Mikuniya A, Kimura T, Kikuchi F, Totsuka H, Tamura F, Onodera K, Koyama K, Koie H, Oike Y
Kokyu To Junkan. 1989 Sep;37(9):1015-20.
Recently reports of congenital coronary-pulmonary fistula have been increasing with the wide-spread use of coronary angiography. However, the cause of the angina sometimes seen as a chief complaint in coronary fistula has not been well demonstrated although it has been suggested that coronary steal phenomenon accounts for it. This report documented coronary hemodynamics in a patient who came to develop anterior chest pain in the middle age owing to congenital coronary-pulmonary fistula, measuring coronary flow before and after the fistula-closure operation. A 35-year-old woman suffered from a sudden onset of severe anterior chest pain in April, 1986. She was referred to our hospital on suspicion of ruptured aneurysm of Valsalva. Auscultation disclosed continuous murmur at 3 LSB, but no evidence of ruptured aneurysm of Valsalva was detected by echocardiography nor aortography.

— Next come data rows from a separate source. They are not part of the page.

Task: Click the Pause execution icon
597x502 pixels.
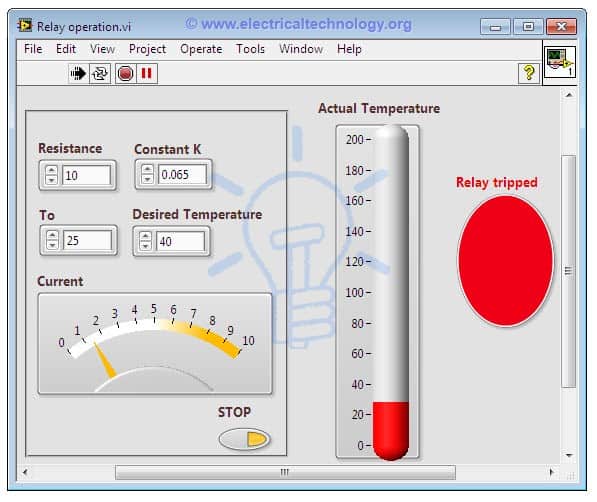Action: tap(147, 73)
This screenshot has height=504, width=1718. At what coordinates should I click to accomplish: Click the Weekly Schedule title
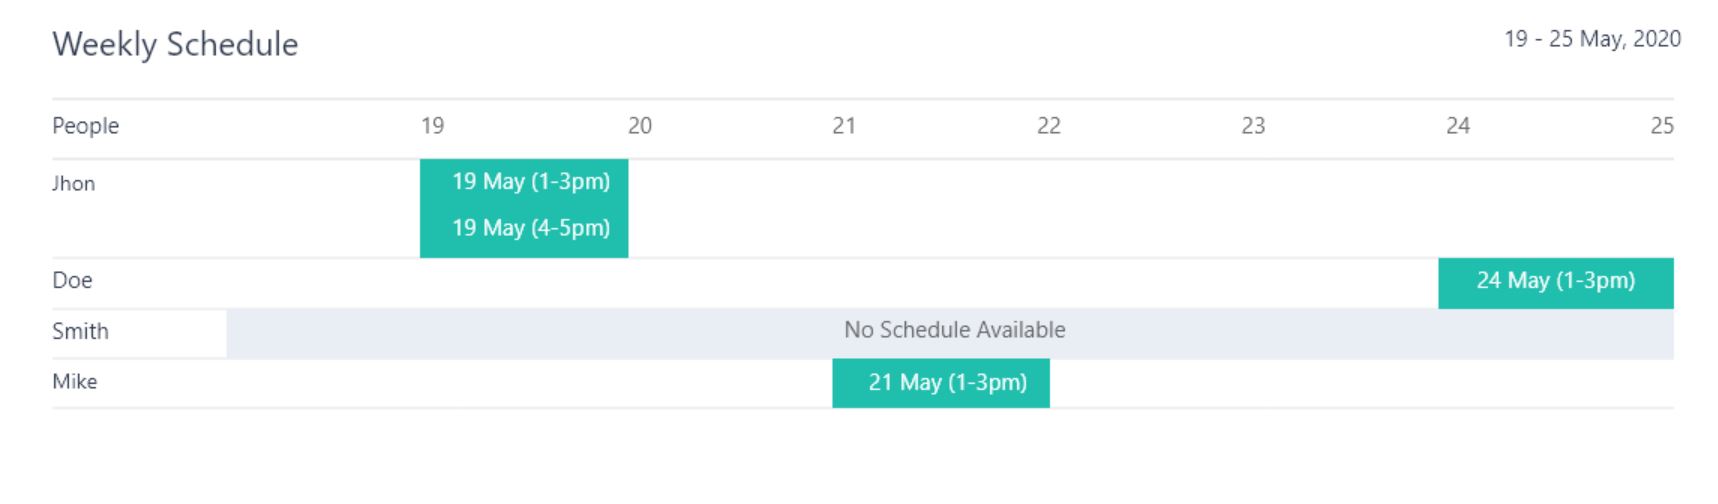pyautogui.click(x=175, y=44)
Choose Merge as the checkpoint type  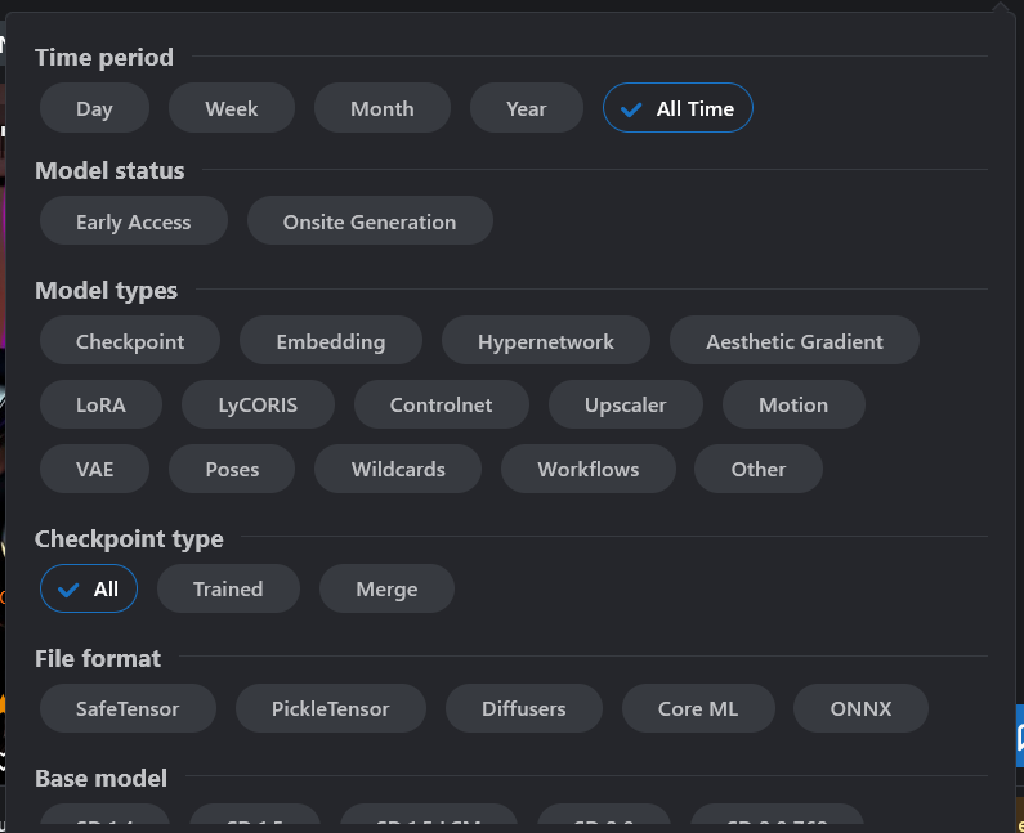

Coronary angiography showed both left and right coronary fistula into the stem of pulmonary artery and otherwise normal angiogram. Great cardiac vein flow (GCVF) measured with regional thermodilution method was 25 ml/min at rest (70 bpm) and 30 ml/min during rapid atrial pacing (150 bpm) before the operation, and 30 ml/min (78 bpm) and 58 ml/min (150 bpm) after the operation, respectively. Before the surgery, anterior coronary resistance (CRant) was higher than that in normal subjects at rest and remained almost steady during atrial pacing. After the surgery, CRant was still higher at rest but remarkably reduced during pacing of 150 bpm. These findings suggest that the gradual increase in peripheral coronary resistance for a long time may lead to the inducement of coronary steal in the middle-later age in patients with coronary fistula.